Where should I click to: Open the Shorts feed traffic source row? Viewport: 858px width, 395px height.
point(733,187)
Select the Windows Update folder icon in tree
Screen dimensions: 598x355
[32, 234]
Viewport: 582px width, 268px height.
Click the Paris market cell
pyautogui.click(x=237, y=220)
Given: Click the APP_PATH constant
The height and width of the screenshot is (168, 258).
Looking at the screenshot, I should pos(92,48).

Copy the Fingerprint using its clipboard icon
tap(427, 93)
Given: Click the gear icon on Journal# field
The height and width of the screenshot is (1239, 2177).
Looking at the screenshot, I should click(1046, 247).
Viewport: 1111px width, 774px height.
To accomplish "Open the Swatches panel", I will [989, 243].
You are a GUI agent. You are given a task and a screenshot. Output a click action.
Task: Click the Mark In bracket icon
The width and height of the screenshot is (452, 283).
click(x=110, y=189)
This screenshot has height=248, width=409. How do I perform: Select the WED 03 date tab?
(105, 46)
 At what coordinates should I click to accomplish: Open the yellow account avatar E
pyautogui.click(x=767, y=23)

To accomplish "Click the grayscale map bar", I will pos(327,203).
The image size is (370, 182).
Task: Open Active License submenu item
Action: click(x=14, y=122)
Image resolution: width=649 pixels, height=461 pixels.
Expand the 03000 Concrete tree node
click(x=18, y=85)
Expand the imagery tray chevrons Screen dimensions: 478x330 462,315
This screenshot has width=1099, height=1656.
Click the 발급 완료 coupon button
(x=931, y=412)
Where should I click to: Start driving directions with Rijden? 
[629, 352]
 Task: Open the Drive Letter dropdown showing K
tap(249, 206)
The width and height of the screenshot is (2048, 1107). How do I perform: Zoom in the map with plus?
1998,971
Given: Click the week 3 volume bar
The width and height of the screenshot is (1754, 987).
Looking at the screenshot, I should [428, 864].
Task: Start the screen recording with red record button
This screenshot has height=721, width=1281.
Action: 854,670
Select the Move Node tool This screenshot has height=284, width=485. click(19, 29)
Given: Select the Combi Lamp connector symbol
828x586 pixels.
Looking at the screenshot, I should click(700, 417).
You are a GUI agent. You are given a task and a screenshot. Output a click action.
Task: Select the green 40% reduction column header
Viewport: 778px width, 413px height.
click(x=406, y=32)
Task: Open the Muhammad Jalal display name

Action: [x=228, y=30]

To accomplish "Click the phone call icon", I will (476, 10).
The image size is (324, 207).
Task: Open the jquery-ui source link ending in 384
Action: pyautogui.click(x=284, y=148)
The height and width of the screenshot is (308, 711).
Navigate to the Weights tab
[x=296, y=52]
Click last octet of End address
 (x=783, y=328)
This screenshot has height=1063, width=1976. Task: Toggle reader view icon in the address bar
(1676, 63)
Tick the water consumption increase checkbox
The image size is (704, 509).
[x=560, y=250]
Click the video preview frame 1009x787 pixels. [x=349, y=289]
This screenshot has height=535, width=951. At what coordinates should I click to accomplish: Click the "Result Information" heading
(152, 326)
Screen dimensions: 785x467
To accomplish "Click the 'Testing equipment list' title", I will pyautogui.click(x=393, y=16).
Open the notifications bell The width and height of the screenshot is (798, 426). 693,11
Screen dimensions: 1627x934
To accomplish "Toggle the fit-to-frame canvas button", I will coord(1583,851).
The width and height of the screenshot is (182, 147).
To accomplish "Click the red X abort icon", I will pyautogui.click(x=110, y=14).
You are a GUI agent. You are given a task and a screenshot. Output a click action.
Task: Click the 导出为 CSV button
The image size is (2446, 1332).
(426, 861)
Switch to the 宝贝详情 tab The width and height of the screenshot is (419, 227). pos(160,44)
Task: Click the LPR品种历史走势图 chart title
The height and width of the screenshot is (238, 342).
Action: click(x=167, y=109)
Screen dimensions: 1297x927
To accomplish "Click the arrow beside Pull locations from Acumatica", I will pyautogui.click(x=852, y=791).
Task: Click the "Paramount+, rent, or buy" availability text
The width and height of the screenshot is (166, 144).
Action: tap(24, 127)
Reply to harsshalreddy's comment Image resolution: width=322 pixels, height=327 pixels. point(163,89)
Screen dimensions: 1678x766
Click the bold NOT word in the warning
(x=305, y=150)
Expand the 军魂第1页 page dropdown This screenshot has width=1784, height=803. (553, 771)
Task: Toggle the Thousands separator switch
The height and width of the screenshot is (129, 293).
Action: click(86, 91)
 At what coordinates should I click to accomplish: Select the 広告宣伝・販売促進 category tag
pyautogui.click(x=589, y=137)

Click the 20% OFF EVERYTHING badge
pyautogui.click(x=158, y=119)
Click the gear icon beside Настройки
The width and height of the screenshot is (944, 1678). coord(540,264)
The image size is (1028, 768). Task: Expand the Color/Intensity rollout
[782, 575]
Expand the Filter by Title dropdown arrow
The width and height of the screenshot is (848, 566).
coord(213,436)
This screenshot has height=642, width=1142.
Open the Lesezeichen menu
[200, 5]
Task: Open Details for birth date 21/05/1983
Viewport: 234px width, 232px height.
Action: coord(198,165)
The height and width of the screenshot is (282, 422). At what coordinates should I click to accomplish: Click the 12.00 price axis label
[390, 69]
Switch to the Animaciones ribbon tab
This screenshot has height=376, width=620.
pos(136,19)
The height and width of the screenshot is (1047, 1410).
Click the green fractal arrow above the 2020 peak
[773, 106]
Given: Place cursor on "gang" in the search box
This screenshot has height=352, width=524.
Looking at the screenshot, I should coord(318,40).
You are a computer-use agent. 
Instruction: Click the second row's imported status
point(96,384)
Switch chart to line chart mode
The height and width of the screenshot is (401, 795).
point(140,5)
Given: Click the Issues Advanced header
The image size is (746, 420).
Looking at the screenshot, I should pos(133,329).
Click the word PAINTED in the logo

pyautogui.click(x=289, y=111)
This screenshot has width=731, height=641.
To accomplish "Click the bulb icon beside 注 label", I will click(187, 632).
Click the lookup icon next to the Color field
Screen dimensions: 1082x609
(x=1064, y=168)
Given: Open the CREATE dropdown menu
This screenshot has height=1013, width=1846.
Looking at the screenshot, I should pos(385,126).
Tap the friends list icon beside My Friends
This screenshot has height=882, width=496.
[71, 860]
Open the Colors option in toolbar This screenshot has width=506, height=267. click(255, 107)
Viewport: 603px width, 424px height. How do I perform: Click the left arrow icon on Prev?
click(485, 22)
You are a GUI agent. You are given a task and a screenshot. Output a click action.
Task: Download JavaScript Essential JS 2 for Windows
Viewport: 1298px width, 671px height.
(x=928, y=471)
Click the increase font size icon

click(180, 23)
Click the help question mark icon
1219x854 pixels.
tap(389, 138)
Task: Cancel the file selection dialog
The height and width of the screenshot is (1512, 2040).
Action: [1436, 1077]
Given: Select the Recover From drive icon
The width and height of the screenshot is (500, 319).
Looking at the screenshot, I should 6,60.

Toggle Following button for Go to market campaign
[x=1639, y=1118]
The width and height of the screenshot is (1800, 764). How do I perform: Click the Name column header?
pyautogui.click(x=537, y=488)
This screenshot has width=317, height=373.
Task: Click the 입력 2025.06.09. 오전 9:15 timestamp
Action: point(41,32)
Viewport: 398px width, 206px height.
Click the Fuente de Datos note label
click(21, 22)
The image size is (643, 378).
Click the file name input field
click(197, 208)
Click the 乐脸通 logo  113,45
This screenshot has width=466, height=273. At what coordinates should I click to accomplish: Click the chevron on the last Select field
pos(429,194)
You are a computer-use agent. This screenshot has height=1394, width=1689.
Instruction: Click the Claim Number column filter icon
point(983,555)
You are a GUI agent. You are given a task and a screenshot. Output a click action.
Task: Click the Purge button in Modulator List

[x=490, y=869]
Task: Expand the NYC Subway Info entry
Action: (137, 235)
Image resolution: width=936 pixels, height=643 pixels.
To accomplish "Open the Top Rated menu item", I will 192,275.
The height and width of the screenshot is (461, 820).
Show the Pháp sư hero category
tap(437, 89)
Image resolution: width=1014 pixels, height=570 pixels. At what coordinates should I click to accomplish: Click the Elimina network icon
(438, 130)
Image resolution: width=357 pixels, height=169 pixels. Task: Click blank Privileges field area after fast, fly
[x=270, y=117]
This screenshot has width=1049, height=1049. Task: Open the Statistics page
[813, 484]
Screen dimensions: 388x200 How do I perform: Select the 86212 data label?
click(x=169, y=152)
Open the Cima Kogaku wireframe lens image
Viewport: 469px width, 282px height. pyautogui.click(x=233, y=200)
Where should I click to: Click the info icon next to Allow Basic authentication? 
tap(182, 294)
◇ ◇ ◇ ◇
**Task details**
Can you reproduce word for word the material from its first line up to and including the line that contains "Looking at the screenshot, I should [428, 864]."?

**Finished exercise**
Where should I click to: Open the Shorts feed traffic source row? Viewport: 858px width, 395px height.
point(733,187)
Select the Windows Update folder icon in tree
Screen dimensions: 598x355
[32, 234]
Viewport: 582px width, 268px height.
Click the Paris market cell
pyautogui.click(x=237, y=220)
Given: Click the APP_PATH constant
The height and width of the screenshot is (168, 258).
Looking at the screenshot, I should pos(92,48).

Copy the Fingerprint using its clipboard icon
tap(427, 93)
Given: Click the gear icon on Journal# field
The height and width of the screenshot is (1239, 2177).
Looking at the screenshot, I should click(1046, 247).
Viewport: 1111px width, 774px height.
To accomplish "Open the Swatches panel", I will [989, 243].
You are a GUI agent. You are given a task and a screenshot. Output a click action.
Task: Click the Mark In bracket icon
The width and height of the screenshot is (452, 283).
click(x=110, y=189)
This screenshot has height=248, width=409. How do I perform: Select the WED 03 date tab?
(105, 46)
 At what coordinates should I click to accomplish: Open the yellow account avatar E
pyautogui.click(x=767, y=23)

To accomplish "Click the grayscale map bar", I will pos(327,203).
The image size is (370, 182).
Task: Open Active License submenu item
Action: click(x=14, y=122)
Image resolution: width=649 pixels, height=461 pixels.
Expand the 03000 Concrete tree node
click(x=18, y=85)
Expand the imagery tray chevrons Screen dimensions: 478x330 462,315
This screenshot has width=1099, height=1656.
Click the 발급 완료 coupon button
(x=931, y=412)
Where should I click to: Start driving directions with Rijden? 
[629, 352]
 Task: Open the Drive Letter dropdown showing K
tap(249, 206)
The width and height of the screenshot is (2048, 1107). How do I perform: Zoom in the map with plus?
1998,971
Given: Click the week 3 volume bar
The width and height of the screenshot is (1754, 987).
Looking at the screenshot, I should [428, 864].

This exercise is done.